Stored data entries:
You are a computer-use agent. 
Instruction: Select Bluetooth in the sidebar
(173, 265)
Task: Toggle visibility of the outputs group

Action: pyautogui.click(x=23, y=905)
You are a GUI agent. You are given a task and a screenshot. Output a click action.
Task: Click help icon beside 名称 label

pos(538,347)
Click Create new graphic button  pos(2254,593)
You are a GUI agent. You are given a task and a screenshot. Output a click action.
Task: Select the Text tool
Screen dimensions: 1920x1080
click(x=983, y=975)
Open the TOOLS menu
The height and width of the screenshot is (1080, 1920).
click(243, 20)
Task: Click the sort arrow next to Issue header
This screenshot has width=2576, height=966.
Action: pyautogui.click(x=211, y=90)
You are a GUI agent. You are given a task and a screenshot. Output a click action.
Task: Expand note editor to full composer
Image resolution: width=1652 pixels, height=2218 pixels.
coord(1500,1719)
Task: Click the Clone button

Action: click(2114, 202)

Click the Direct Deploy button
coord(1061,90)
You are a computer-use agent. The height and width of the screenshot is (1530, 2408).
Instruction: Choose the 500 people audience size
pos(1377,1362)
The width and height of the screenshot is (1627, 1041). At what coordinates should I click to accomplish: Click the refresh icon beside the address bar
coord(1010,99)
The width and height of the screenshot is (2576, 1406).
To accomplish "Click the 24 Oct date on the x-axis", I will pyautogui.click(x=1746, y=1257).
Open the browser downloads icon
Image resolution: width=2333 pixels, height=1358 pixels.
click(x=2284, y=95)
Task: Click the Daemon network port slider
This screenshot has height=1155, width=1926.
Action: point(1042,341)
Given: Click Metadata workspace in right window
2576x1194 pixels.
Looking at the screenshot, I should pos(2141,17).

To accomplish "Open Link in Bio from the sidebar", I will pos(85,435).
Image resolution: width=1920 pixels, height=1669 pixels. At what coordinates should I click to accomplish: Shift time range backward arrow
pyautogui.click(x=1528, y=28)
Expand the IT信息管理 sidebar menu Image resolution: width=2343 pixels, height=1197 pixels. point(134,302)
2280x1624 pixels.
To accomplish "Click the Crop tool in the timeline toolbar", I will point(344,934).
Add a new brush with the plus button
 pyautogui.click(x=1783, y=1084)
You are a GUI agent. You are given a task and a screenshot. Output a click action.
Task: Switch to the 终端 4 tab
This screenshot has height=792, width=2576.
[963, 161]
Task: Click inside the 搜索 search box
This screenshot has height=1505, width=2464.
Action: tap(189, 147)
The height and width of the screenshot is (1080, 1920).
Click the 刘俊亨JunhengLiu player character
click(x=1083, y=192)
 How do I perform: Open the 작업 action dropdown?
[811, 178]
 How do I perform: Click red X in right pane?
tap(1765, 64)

> [Task brief]: Give back, unchanged, every line from the one with "Task: Click inside the 搜索 search box" to the end of the entries above.

> [Solution to this problem]:
Task: Click inside the 搜索 search box
This screenshot has height=1505, width=2464.
Action: tap(189, 147)
The height and width of the screenshot is (1080, 1920).
Click the 刘俊亨JunhengLiu player character
click(x=1083, y=192)
 How do I perform: Open the 작업 action dropdown?
[811, 178]
 How do I perform: Click red X in right pane?
tap(1765, 64)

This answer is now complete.